Applying the feedback loop concept to people, those who are mindful of their actions and constantly evolve their personalities and behaviors based on feedback they receive from their surroundings can be said to have a feedback loop. This allows the person to adapt, innovate and evolve within a community or group based on input and learning from his or her environment or social network. However, there are also those whose personalities seem to be set in stone and never change regardless of circumstances. This second type of people symbolize the open-loop system with no feedback. The question, however, is that, how is it that some people have very good feedback loops while others don't. Perhaps the following excerpt from a Times article (Optimism Bias) can address this question:
"Examining the brain-imaging data, researchers found that the students' brains responded differently to the mistakes they made depending on whether they were primed with the word clever or the word stupid. When the mistake followed positive words, she observed enhanced activity in the anterior medial part of the prefrontal cortex (a region that is involved in self-reflection and recollection). However, when the participants were primed with the word stupid, there was no heightened activity after a wrong answer. It appears that after being primed with the word stupid, the brain expected to do poorly and did not show signs of surprise or conflict when it made an error. A brain that doesn't expect good results lacks a signal telling it, "Take notice — wrong answer!" These brains will fail to learn from their mistakes and are less likely to improve over time. Expectations become self-fulfilling by altering our performance and actions, which ultimately affects what happens in the future. Often, however, expectations simply transform the way we perceive the world without altering reality itself."
From this study it seems like that it all comes down to confidence. If someone is confident in their intellectual and learning abilities then they are always aware of their shortcomings and understand that they can always learn, change and evolve to adapt to their dynamic environment. However, a low confidence in learning and intelligence abilities leads to a passive approach where one feels like they do not have the ability to understand the situation as well as the ability to know how to change oneself to adapt. This second state of mind is one with no feedback loop or evolution. Once an opinion or understanding of a situation is constructed, it rarely gets updated or modified, regardless of additional information or input. This approach, usually adopts ideologies, opinions and judgement from others (Media, Social Network) and rarely forms independent positions based on analysis of different data and view points. That being said, even people with good feedback loops have to turn off the feedback at some point in order to be able to make a decision or form an opinion. Otherwise, they will be paralyzed in analysis and infinite feedback data. In today's information age, input never stops, so in order to make a judgement we have to at times ignore or filter the feedback loop to form a decision or an opinion.

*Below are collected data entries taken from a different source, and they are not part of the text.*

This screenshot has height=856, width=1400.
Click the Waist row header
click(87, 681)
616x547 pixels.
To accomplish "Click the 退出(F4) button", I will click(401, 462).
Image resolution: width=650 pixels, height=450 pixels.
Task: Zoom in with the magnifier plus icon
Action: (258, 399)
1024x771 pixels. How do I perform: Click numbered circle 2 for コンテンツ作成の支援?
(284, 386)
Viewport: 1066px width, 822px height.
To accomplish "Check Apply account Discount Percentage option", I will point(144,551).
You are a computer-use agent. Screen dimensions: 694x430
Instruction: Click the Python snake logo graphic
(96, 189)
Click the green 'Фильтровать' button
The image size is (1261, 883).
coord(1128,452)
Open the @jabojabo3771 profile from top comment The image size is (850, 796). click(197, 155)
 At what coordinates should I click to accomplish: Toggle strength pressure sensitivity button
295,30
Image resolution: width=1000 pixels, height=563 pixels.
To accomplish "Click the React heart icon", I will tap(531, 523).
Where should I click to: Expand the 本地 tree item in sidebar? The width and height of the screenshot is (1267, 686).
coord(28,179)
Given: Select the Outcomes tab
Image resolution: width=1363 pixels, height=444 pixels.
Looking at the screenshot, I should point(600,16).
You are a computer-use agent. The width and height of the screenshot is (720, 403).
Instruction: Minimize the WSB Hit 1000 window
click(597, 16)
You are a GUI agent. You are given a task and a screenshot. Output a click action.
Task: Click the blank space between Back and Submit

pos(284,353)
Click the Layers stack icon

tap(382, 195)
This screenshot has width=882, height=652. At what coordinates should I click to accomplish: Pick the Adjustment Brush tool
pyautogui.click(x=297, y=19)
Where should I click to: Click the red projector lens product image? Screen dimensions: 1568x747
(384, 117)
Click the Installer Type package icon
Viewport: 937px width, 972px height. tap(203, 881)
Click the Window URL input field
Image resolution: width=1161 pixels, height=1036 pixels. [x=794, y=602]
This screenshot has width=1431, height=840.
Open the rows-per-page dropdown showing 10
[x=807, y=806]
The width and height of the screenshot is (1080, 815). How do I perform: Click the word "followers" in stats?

Just like having a feedback loop is necessary to adapt to changes in life, having a filter is equally important to evaluate all feedback data or we will cease to have a self or a personality and constantly change based on feedback. Here is another view of the feedback loop concept in terms of human behavior by psychologist Iain McGilchrist author of The Master and His Emissary:
I think we can also make a connection here with a rather fundamental difference between the hemispheres of the brain. The left hemisphere's ‘stickiness’, its tendency to recur to what it is familiar with, tends to reinforce whatever it is already doing. There is a reflexivity to the process, as if trapped in a hall of mirrors: it only discovers more of what it already knows, and it only does more of what it already is doing. The right hemisphere by contrast, seeing more of the picture, and taking a broader perspective that characteristically includes both its own and the left hemisphere's, is more reciprocally inclined, and more likely to espouse another point of view. One way of thinking of this is in terms of feedback systems. Most biological systems seek homeostasis: if they move too far in one direction, they stabilise themselves by self-correction. This is ‘negative feedback’, the most familiar example of which is the operation of a thermostat: if the temperature constantly tends to drop, the thermostat triggers a heating system that will act to bring the temperature back to the desired level. However, systems can become unstable and enter a situation in which ‘positive feedback’ obtains – in other words, a move in one direction, rather than producing a move in the opposite direction, serves to promote further moves in the same direction, and a snowballing effect occurs. The right hemisphere, then, is capable of freeing us through negative feedback. The left hemisphere tends to positive feedback, and we can become stuck. This is not unlike the difference between the normal drinker and the addict. After a certain point, the normal drinker begins to feel less like another drink. What makes an addict is the lack of an ‘off switch’ – another drink only makes the next, and the next, more likely. And, interestingly enough, lesions of the frontolimbic systems, mainly in the right hemisphere, are associated with addictive behaviour. Pathological gamblers, for example, have frontal deficits which are mainly right-sided;484 by contrast, in cocaine addicts, for example, stimulating the right prefrontal cortex reduces craving for cocaine.485 And denial, a left-hemisphere speciality, is typical of addiction.